Indoor air quality experiments show exposure risks while cooking, cleaning

When you’re cooking or cleaning inside your home, what chemicals are you breathing, and are they potentially harmful? Colorado State University chemists have given us a solid start on the answer.

A large, collaborative research experiment that attempted to map the airborne chemistry of a typical home took place in 2018 and was co-led by Delphine Farmer, associate professor in the Department of Chemistry at CSU. The experiment, called HOMEChem, brought 60 scientists from 13 universities to a test house at the University of Texas at Austin to perform typical home activities like cooking and cleaning and to use sophisticated instrumentation to document the chemistry that resulted. The effort, called HOMEChem, was supported by the Sloan Foundation.

● **Task directions**
Repeat the article on indoor air quality in full, word for word. The rows that come next are separate material, apart from the article on indoor air quality.

● **Dataset content**

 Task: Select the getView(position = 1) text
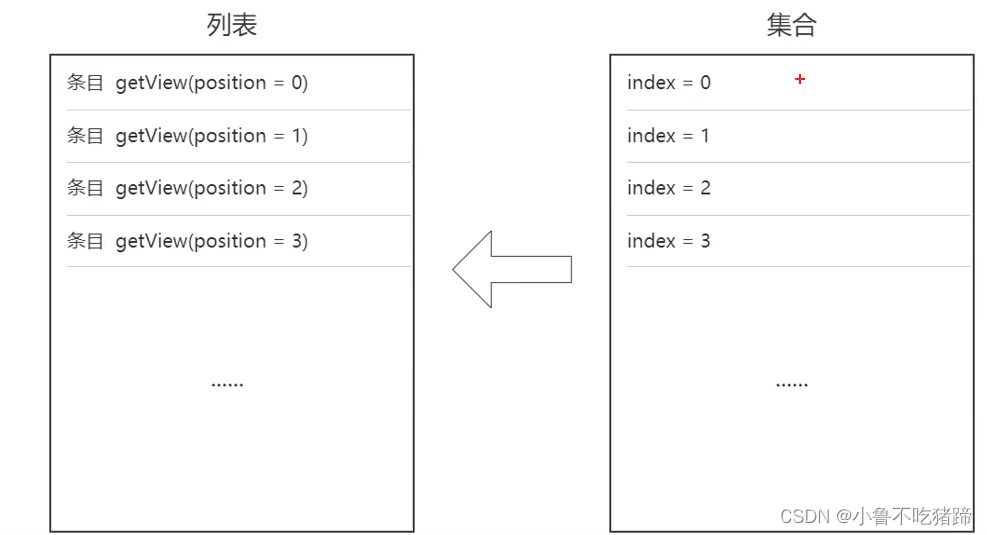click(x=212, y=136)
--
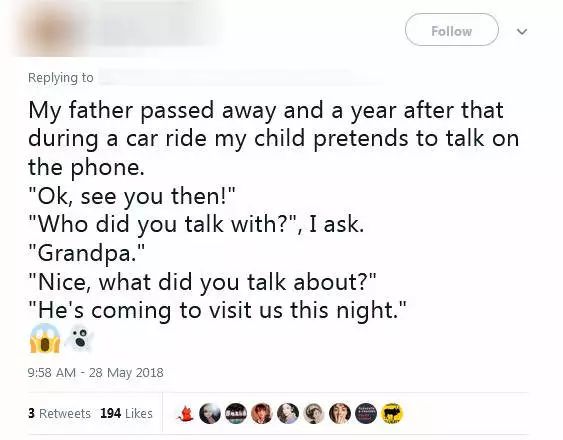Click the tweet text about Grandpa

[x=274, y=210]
...
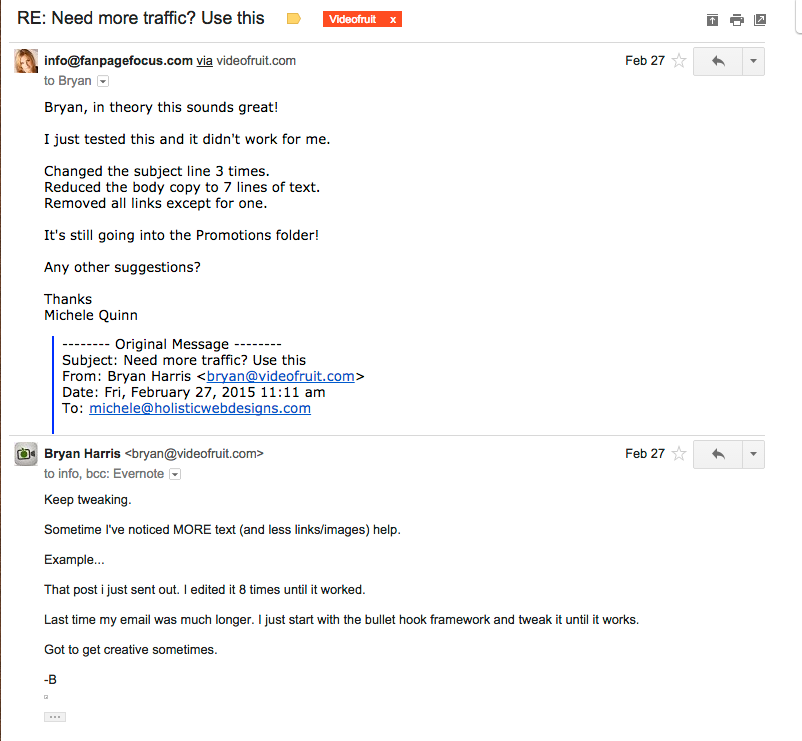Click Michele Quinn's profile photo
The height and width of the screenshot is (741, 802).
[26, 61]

● **Answer to this exercise**
Indoor air quality experiments show exposure risks while cooking, cleaning

When you’re cooking or cleaning inside your home, what chemicals are you breathing, and are they potentially harmful? Colorado State University chemists have given us a solid start on the answer.

A large, collaborative research experiment that attempted to map the airborne chemistry of a typical home took place in 2018 and was co-led by Delphine Farmer, associate professor in the Department of Chemistry at CSU. The experiment, called HOMEChem, brought 60 scientists from 13 universities to a test house at the University of Texas at Austin to perform typical home activities like cooking and cleaning and to use sophisticated instrumentation to document the chemistry that resulted. The effort, called HOMEChem, was supported by the Sloan Foundation.